認めよう。今この瞬間からこの方は今の私の敵です。
早くランディどうにかしてください。
「お、落ち着けパシェ。それは客だ。仕事の依頼人だ」
「お客さまかー。ねーキミなんてお名前なのかなー。お姉さんに教えてくれる?」
「………ロカいいます」
「ロカちゃんか。んーカワイイー!すぐお父さんかお母さんを見つけてあげるからねー。それまでお姉ちゃんと遊んでいようか?」
「…ランディ。この娘殴っていいだか?」
「お、落ち着けロカ。それは店員だ。この店の娘だ」
「ふーん 人探しね。そりゃお父さんの仕事だわ」
パシェさんという私の敵っぽい人から引き離されて、ようやく本題に移れます。
依頼表に日付や依頼内容を書いていると彼女は裏に引っ込んでしまいました。
「慌しい娘だべ」
「その…彼女はパシェール。親父達が昔戦友だったとかで昔からつき合いあってな。ガサツだが可愛いところもあるんだぜ」
ランディは何やらフォローなんだか惚気なんだか判らないこと言ってますが…そうですか、そのような関係の方でしたか。
いえ、別に私は怒っている訳じゃないですよ。ただちょっとこっちは恋人を置いて出て来ているのに目の前で惚気やがってこんちくしょうとかは思ってたり思ってなかったりしますが。
筆圧が少し強くなってしまいましたが、見やすくていいですよね。
「もうすぐお父さんが起きてくるから。詳しい内容はそっちに言ってね。ほら、ランディちょっとつき合いなさい」
「うえっちょ…待てって!ロカーすぐ戻るからそこにぃ……」
戻ってきたパシェさんはランディの腕を取るとそのまま外へ行ってしまいました。
そうですか、そのような力関係の方でしたか。
一人残れてお父さんとやらを待たせてもらいます。こんなんで大丈夫なんでしょうかこのお店。
「おいパシェール?おい?どこ行ったんだあいつは」
「ランディとどっか行っちまっただよ」
奥から男性が出て来ました。この方がパシェさんのお父さんでしょうね。
右足を引きずるような歩き方をしていますが、怪我でもされているのでしょうか。
「あいつは…ったく客に茶一つ出さねえで。嬢ちゃんちょいと待ってな…うわっ」
「お構いなく」
一発で私を女と言った好ましい人になら何時間待たされても許しますよ。
「あちゃ…くそっ。奥がいなくなってからどこに何があるかわかりゃしねえ」
「奥さんおらんだか?」
お茶を探していたらしいお父さんがピタっと固まってりました。
しまった…
「あー聞いたらマズイ事だっただべか」
「ハハっ…うちの奥も行方不明でなぁ。
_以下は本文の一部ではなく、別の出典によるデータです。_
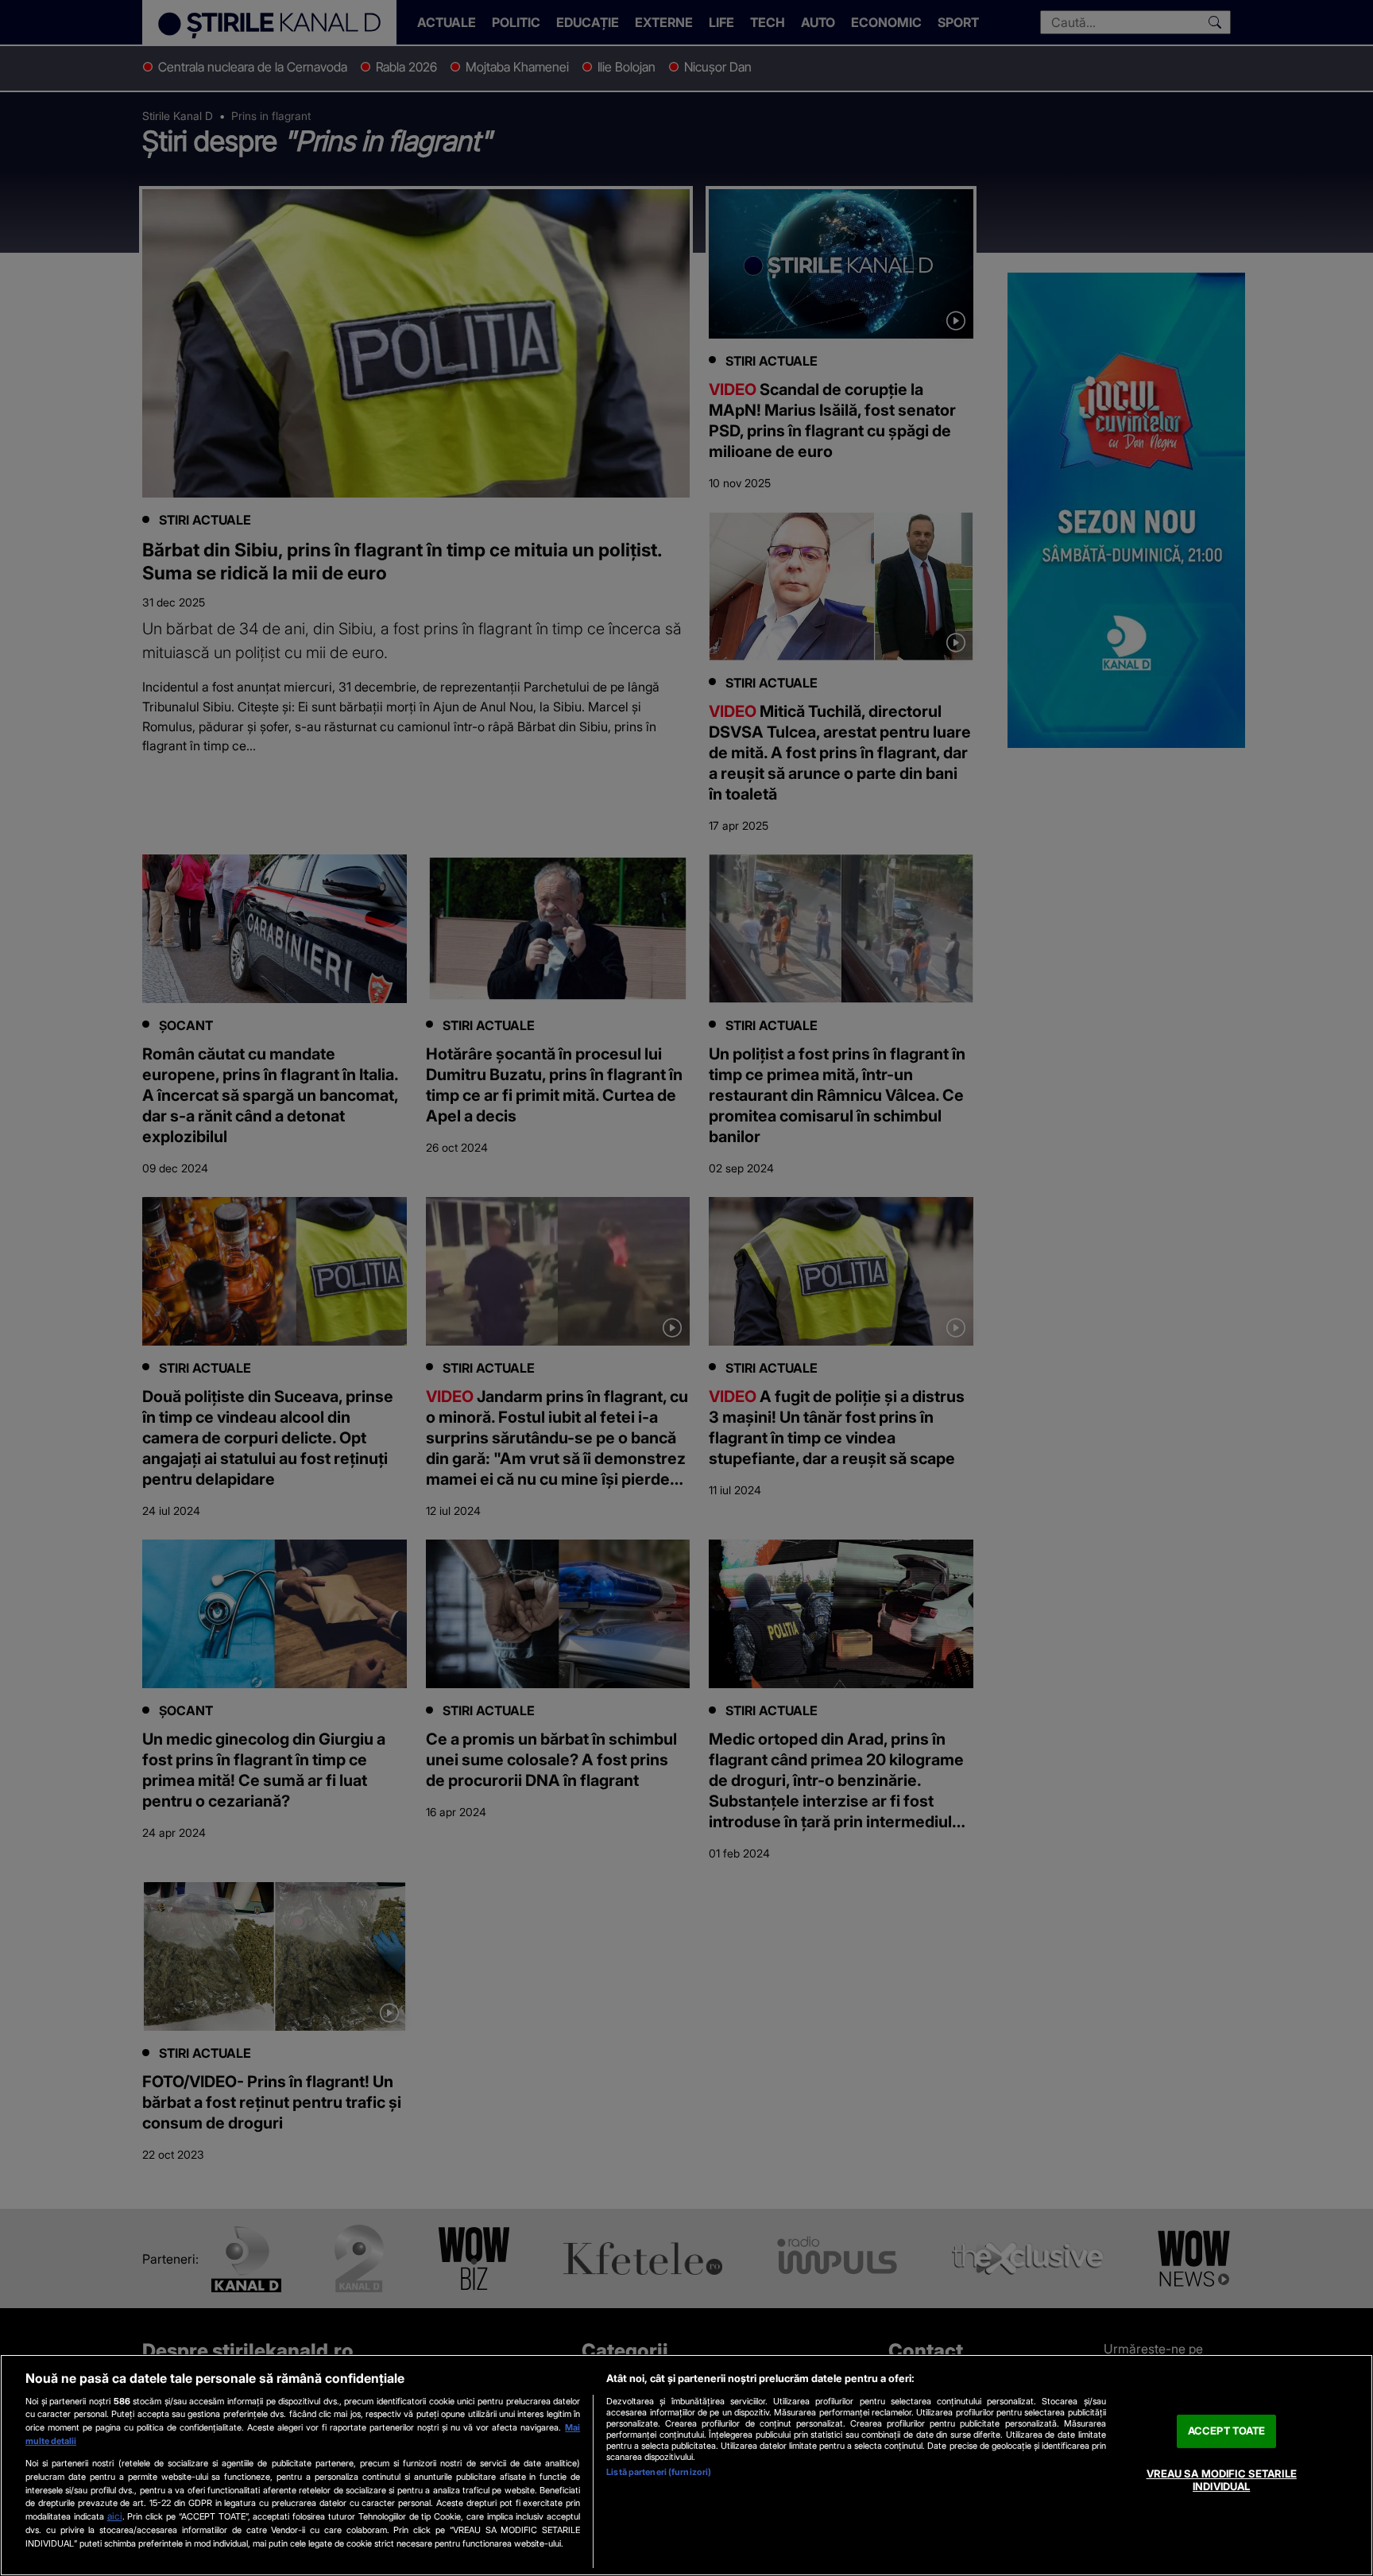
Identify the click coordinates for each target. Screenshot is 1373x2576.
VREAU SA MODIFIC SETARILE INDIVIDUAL (1222, 2480)
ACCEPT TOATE (1227, 2431)
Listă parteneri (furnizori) (658, 2471)
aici (114, 2516)
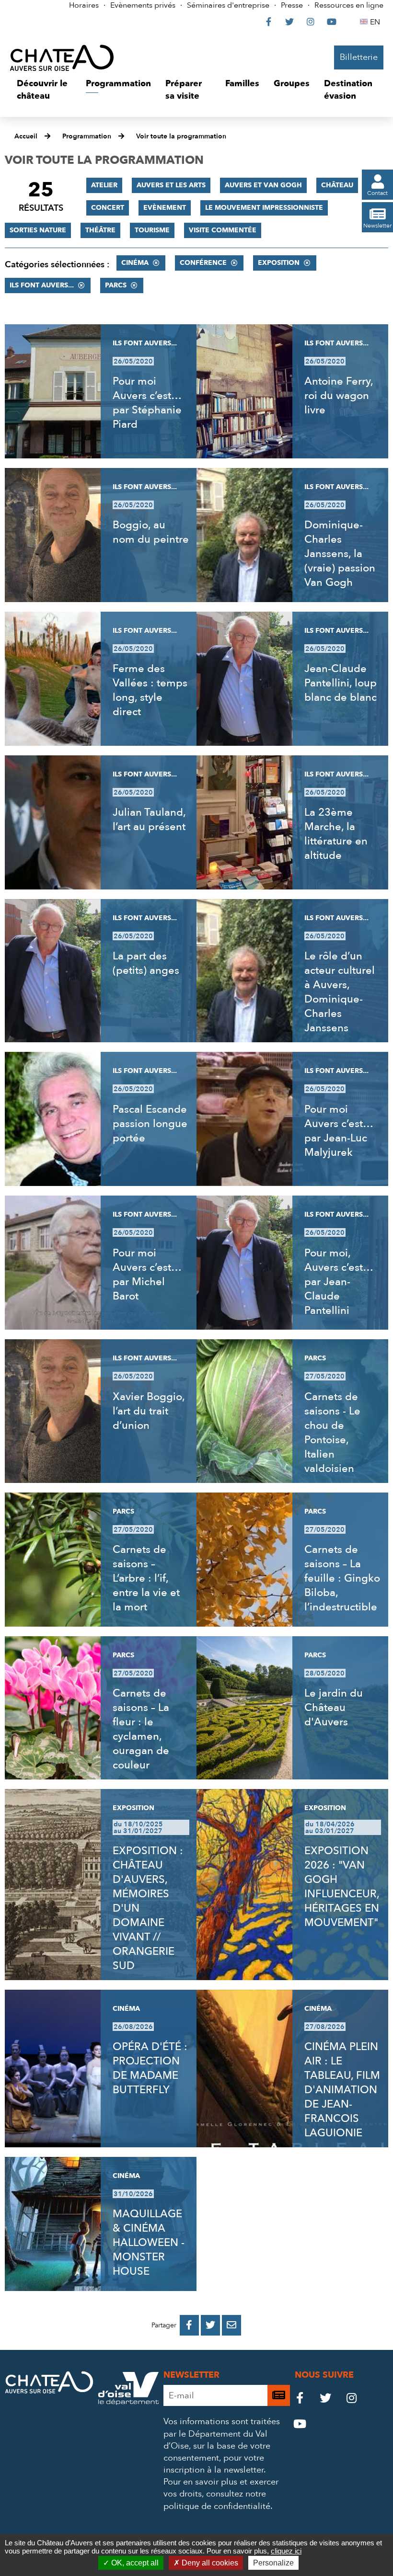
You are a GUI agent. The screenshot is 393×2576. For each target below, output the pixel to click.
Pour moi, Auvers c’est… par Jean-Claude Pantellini (338, 1282)
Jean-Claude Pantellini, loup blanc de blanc (340, 683)
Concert (107, 207)
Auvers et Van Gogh (263, 185)
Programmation (86, 136)
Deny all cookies (209, 2563)
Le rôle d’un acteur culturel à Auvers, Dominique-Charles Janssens (339, 992)
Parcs (116, 285)
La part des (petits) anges (146, 963)
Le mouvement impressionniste (264, 207)
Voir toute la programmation (181, 136)
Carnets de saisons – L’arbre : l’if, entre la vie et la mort (146, 1578)
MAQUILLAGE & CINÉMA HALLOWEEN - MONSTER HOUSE (149, 2243)
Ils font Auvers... (42, 285)
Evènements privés (142, 5)
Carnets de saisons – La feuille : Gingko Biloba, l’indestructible (342, 1578)
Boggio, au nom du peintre (151, 532)
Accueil (25, 136)
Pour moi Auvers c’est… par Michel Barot (147, 1274)
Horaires (84, 5)
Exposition (279, 262)
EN (376, 22)
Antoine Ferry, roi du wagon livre (338, 395)
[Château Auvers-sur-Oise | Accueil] (62, 57)
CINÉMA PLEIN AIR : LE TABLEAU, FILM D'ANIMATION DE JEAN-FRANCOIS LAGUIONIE (342, 2090)
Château (337, 185)
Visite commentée (222, 230)
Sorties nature (38, 230)
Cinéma (135, 262)
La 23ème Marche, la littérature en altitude (336, 834)
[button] (44, 90)
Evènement (164, 207)
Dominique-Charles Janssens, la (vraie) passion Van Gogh (339, 554)
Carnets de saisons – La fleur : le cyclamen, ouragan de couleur (141, 1729)
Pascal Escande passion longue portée (150, 1123)
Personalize (273, 2563)
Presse (292, 5)
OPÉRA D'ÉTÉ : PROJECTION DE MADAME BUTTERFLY (150, 2068)
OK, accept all (134, 2563)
探してはみたんだが、中々なあ…」
私この店に人探しを依頼に来たんですが早まったかもしれません!
「無茶な仕事だったんだが断れなくてな…一年前くらいか」
カウンターに伏せられていた写真立てを憂いを含んだ表情で眺めてます。
私も横からそれを覗かせてもらいました。
どう見てもアリサさんです。本当にありがとうございました。